*** Listed records ***
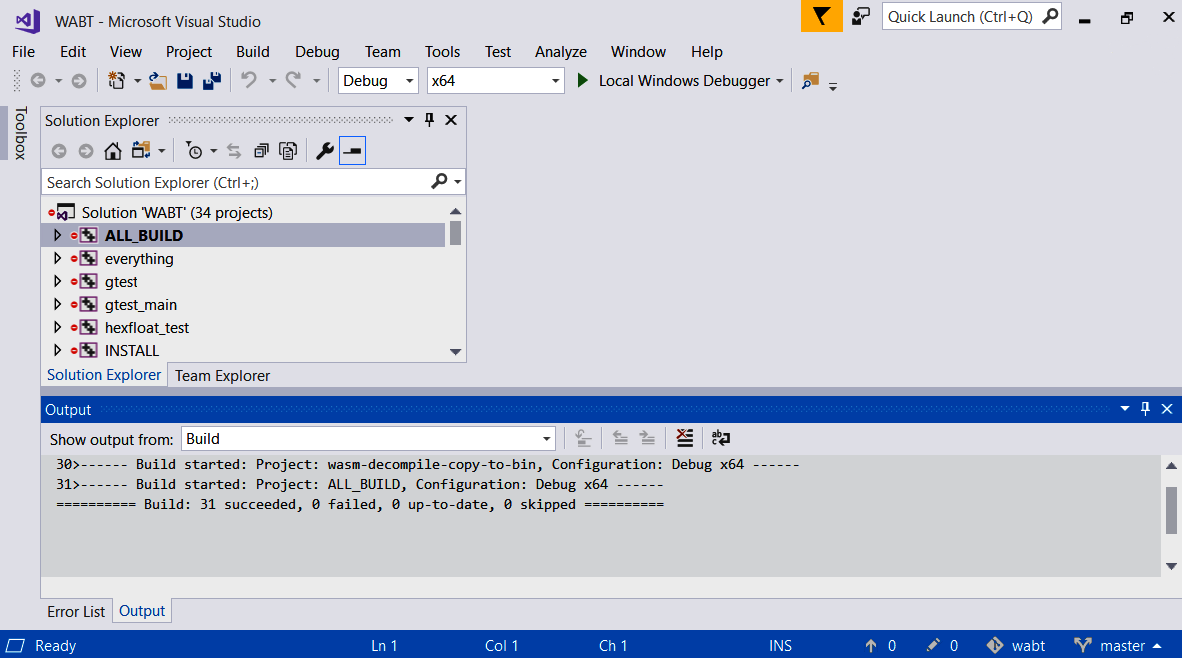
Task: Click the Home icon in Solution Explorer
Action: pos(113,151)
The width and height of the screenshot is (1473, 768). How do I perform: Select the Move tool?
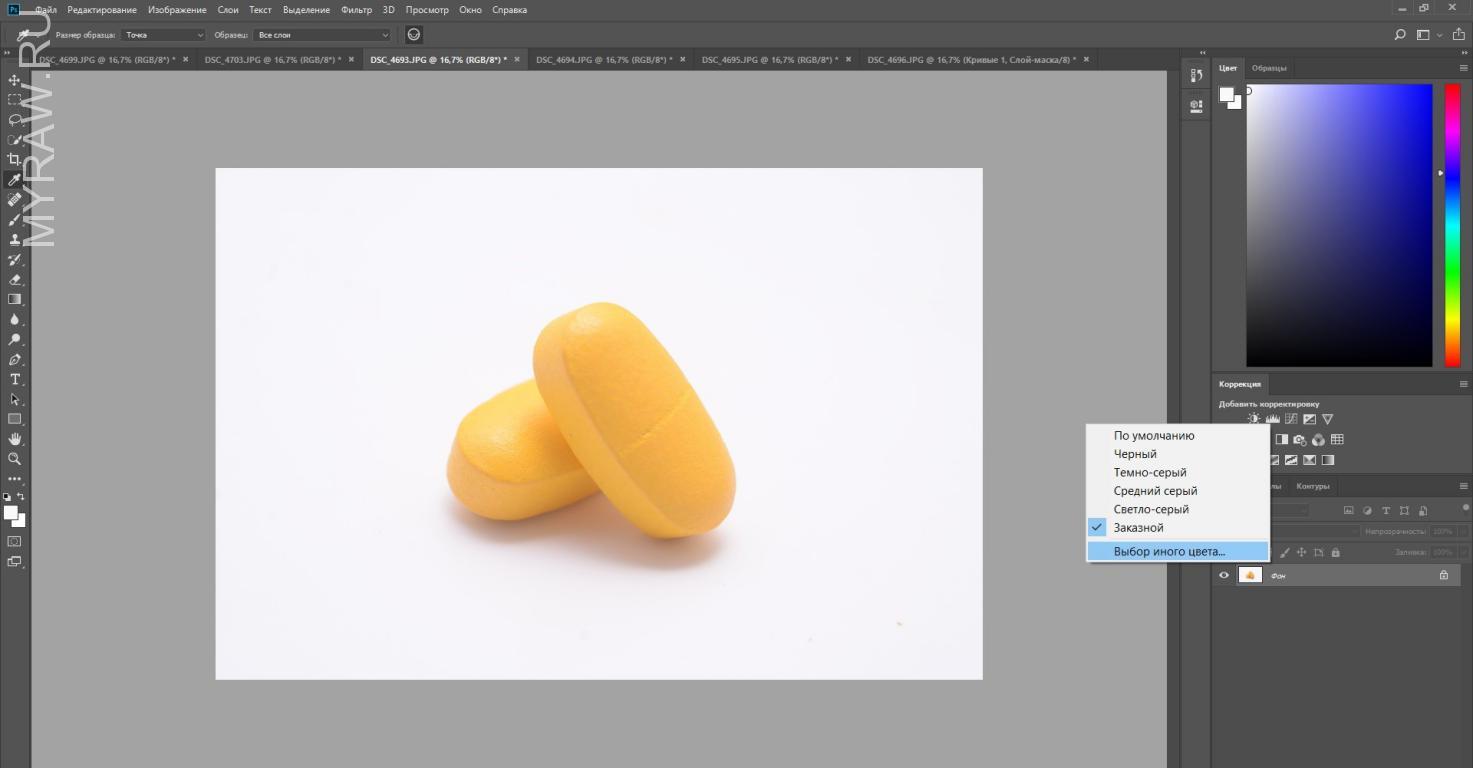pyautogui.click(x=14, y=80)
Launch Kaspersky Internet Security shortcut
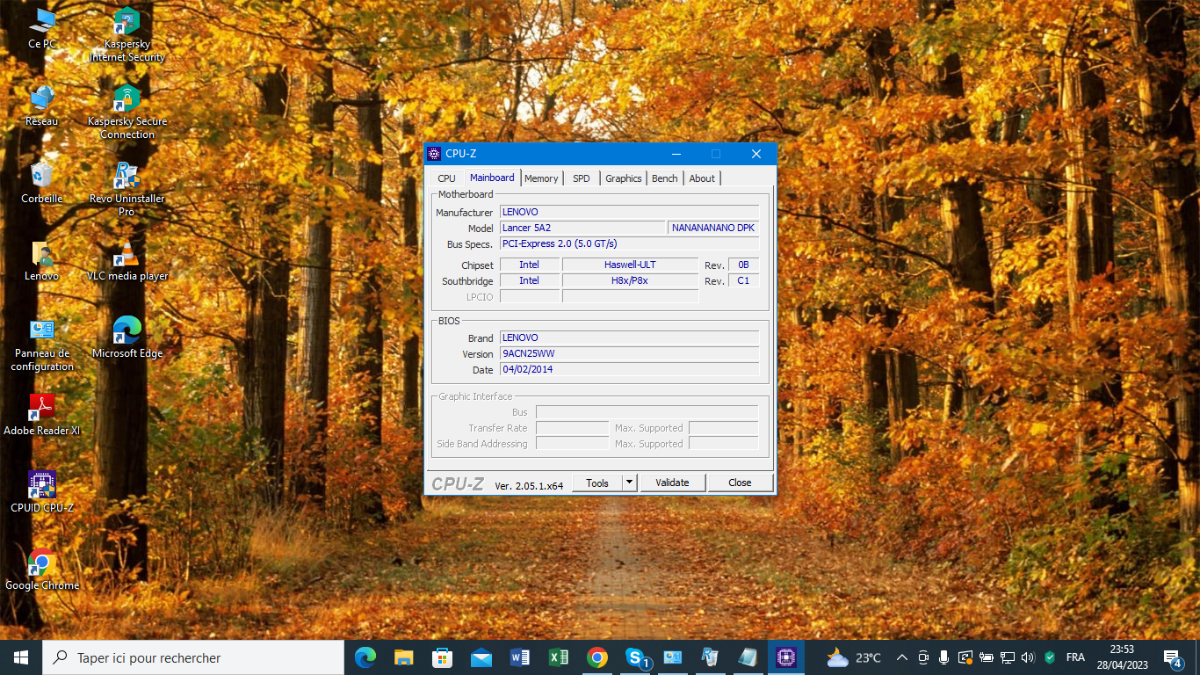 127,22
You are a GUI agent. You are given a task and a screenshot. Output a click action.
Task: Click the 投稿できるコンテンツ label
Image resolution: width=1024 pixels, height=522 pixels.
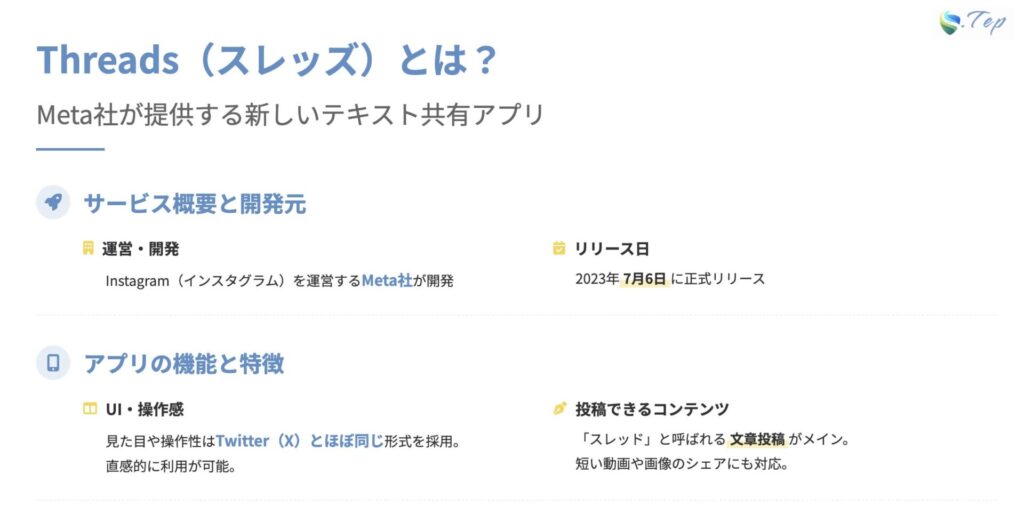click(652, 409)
*** End of Listed records ***
*** Listed records ***
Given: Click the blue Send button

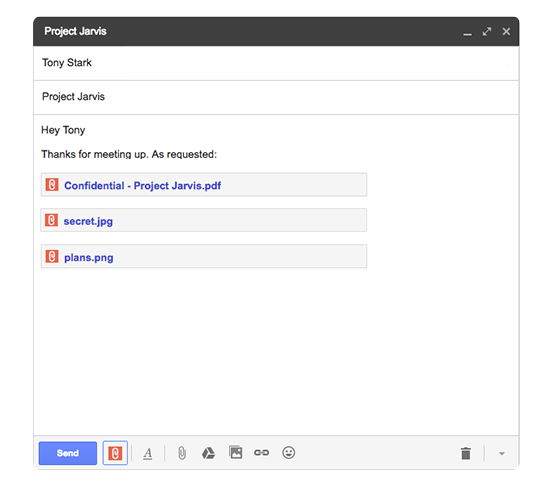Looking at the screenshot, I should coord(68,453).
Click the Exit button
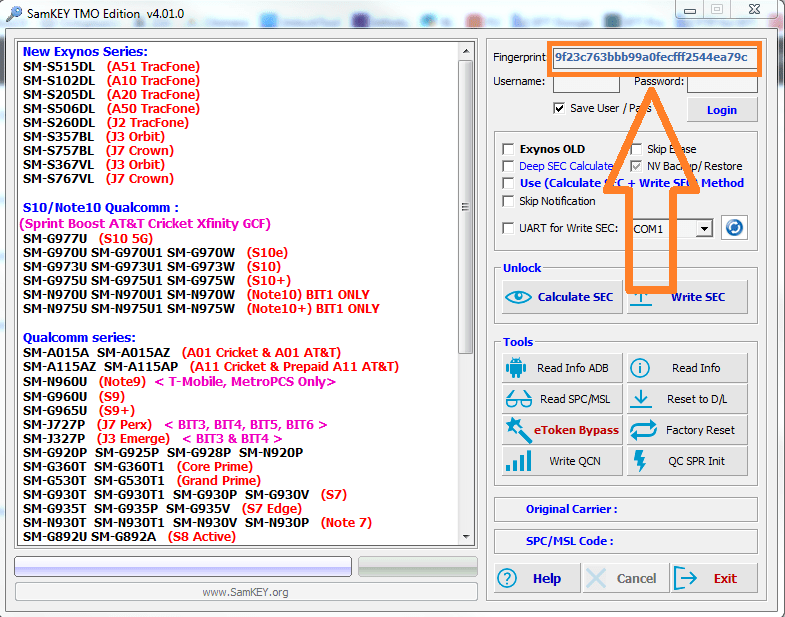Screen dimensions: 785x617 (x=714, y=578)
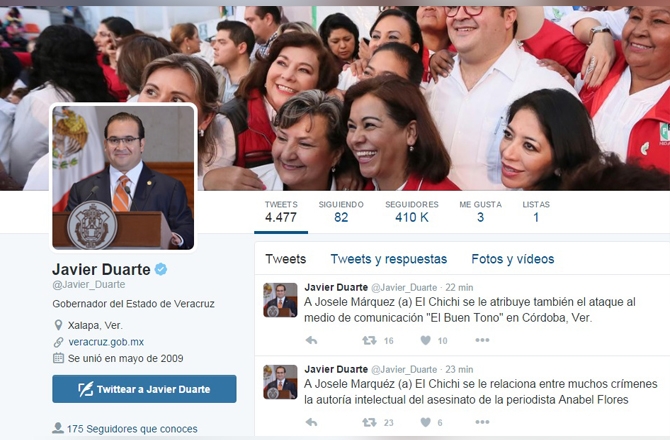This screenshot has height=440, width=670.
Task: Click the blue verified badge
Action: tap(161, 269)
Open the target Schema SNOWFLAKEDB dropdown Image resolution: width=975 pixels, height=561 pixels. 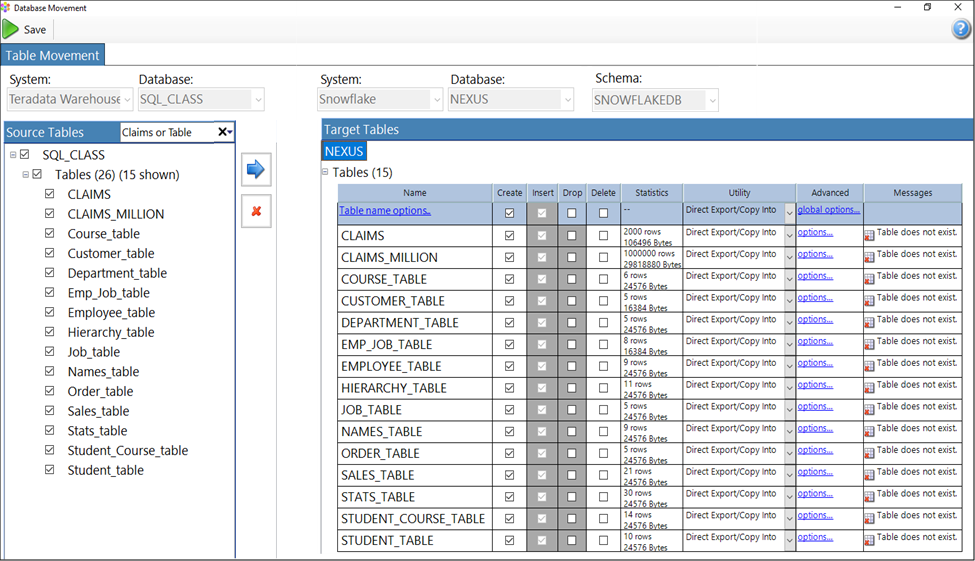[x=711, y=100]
*** End of Listed records ***
*** Listed records ***
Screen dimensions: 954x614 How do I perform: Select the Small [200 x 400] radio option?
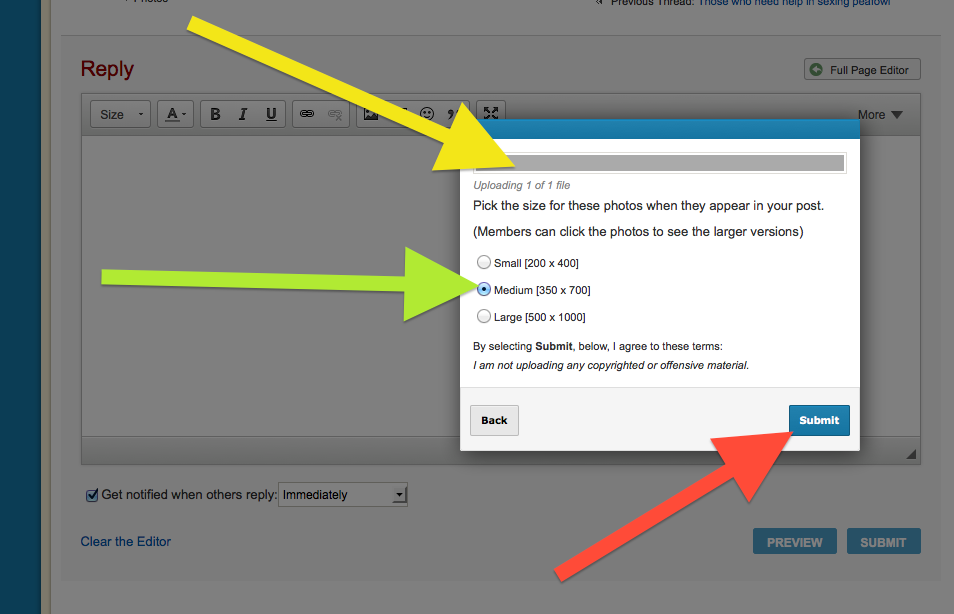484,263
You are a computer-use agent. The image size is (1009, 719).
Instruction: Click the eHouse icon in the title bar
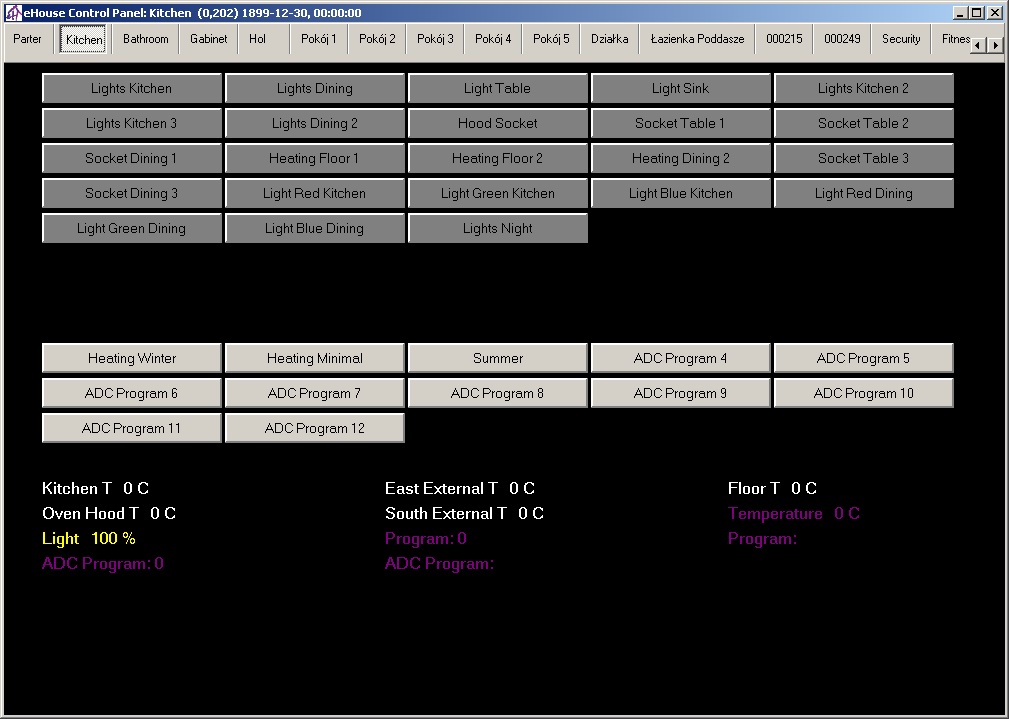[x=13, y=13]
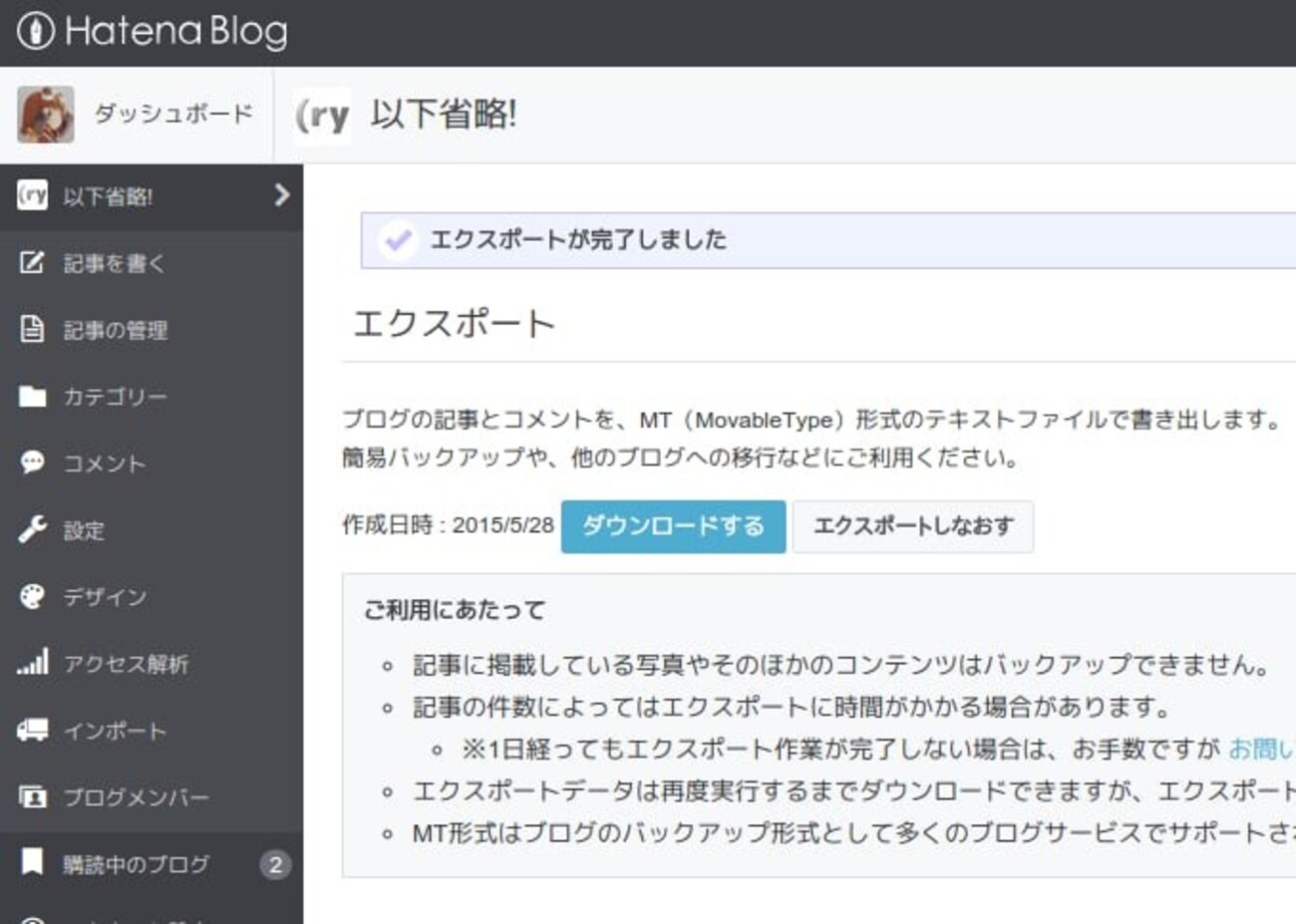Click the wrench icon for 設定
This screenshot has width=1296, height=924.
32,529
*** End of Listed records ***
■ Task requirements
Find and copy each line above holding "agent".

■ Response for this exercise
You are a GUI agent. You are given a task and a screenshot. Output a click action.
You are a computer-use agent. The image size is (1009, 719).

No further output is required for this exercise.